- Born: c. 1124
- Died: 21 December 1154 (aged 29–30) Damsay
- Other name: Ungi
- Parent: Harald "Smooth-tongue"

= Erlend Haraldsson =

Earl of Orkney

 Erlend Haraldsson (c.1124 – 21 December 1154) was joint Earl of Orkney from 1151 to 1154. The son of Earl Harald Haakonsson, he ruled with Harald Maddadsson and Rögnvald Kali Kolsson.

This was a turbulent period of Orcadian history. Erlend's claim to the earldom was strong, his father having been earl before him but as happened on several previous occasions, rulership of the islands had become divided. His father had been poisoned c. 1130 when Erlend was still a child and after the death of Erlend's uncle, Paul Haakonsson, the earldom had become shared between Rögnvald and Harald "the Old" Maddadsson. Earl Rögnvald left Orkney in 1151 to go on a pilgrimage to the Holy Land and Erlend acted quickly to build on his inheritance. He obtained half of his father's lands in Caithness from the king of Scotland and claimed half of Orkney as well. Earl Harald refused, so Erlend set sail to Norway to request his share from King Eystein Haraldsson.

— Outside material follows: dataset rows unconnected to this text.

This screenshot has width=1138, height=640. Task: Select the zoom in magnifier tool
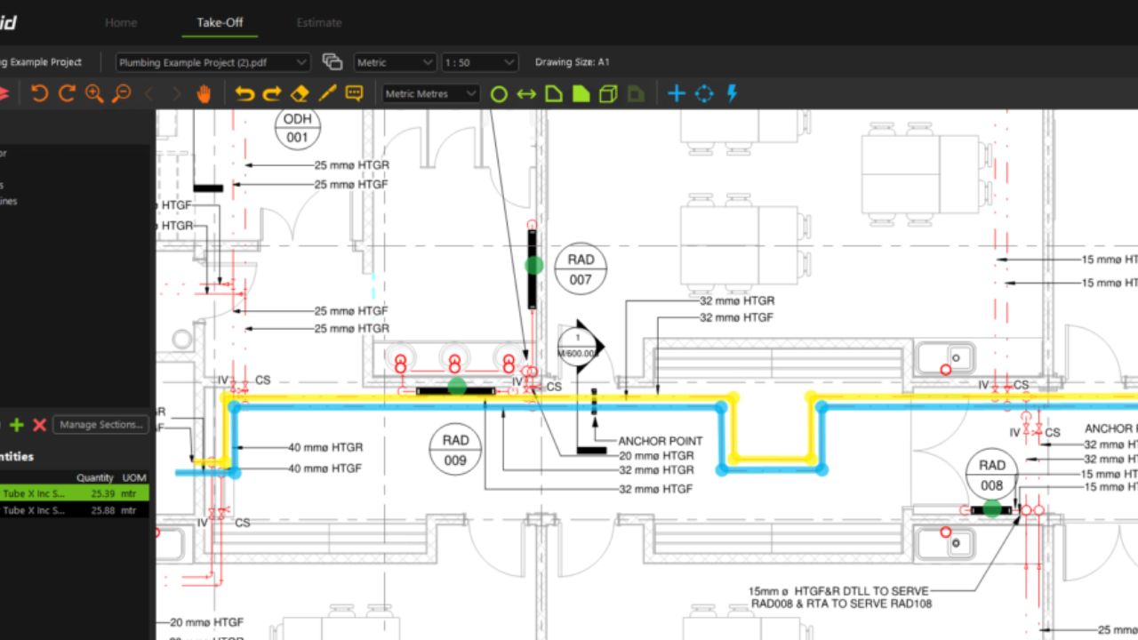coord(93,93)
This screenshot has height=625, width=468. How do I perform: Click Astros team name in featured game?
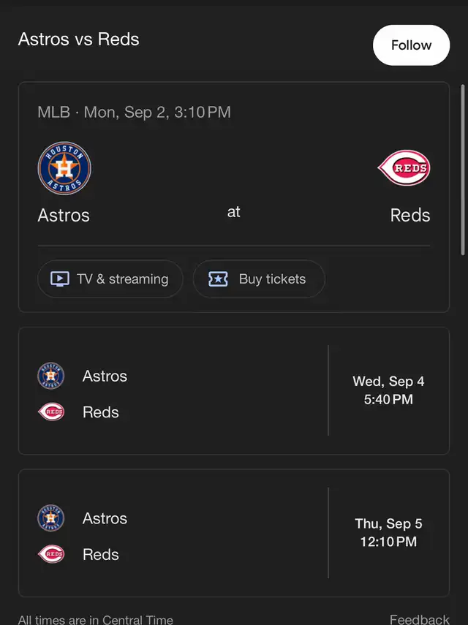(x=64, y=215)
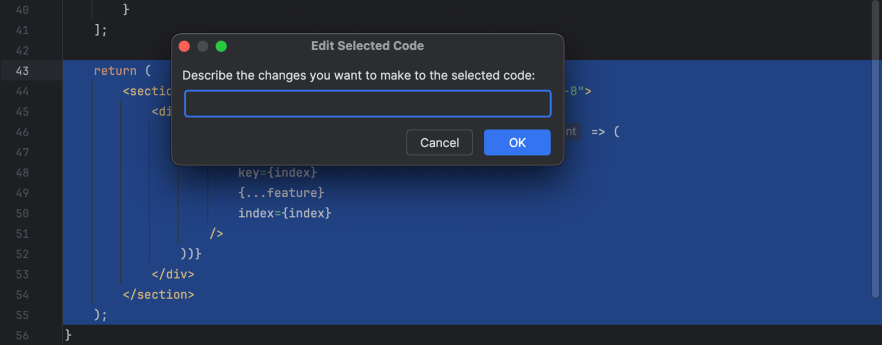Click the {...feature} spread expression

[x=281, y=193]
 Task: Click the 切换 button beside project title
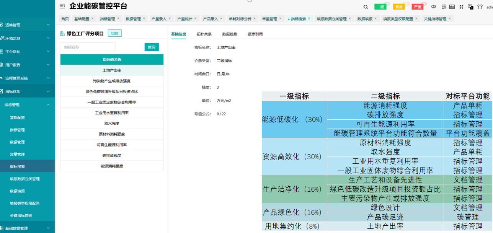tap(115, 33)
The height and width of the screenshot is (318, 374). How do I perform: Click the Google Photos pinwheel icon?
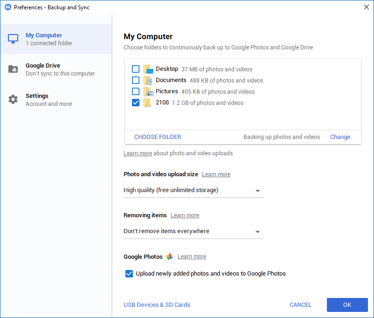point(169,257)
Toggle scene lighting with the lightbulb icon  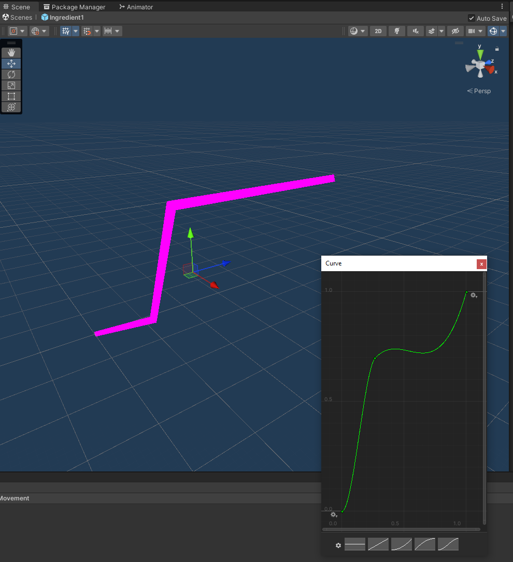point(397,31)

The King granted Erlend Harald Maddadsson's share of the Orkney earldom, which led to a series of skirmishes between the two. Erlend had the support of Sweyn Asleifsson, a powerful Viking leader, which enabled him to defend himself for a while against the combined forces of Harald and, on his return, Earl Rögnvald. However, their men eventually killed Erlend during a raid on the island of Damsay on the night of 21 December 1154.

==Sources==
The primary source for information about Erlend's life is the Orkneyinga saga, which was first compiled in Iceland in the early 13th century. Much of the information it contains about the early period of Norse history in Orkney is difficult to confirm.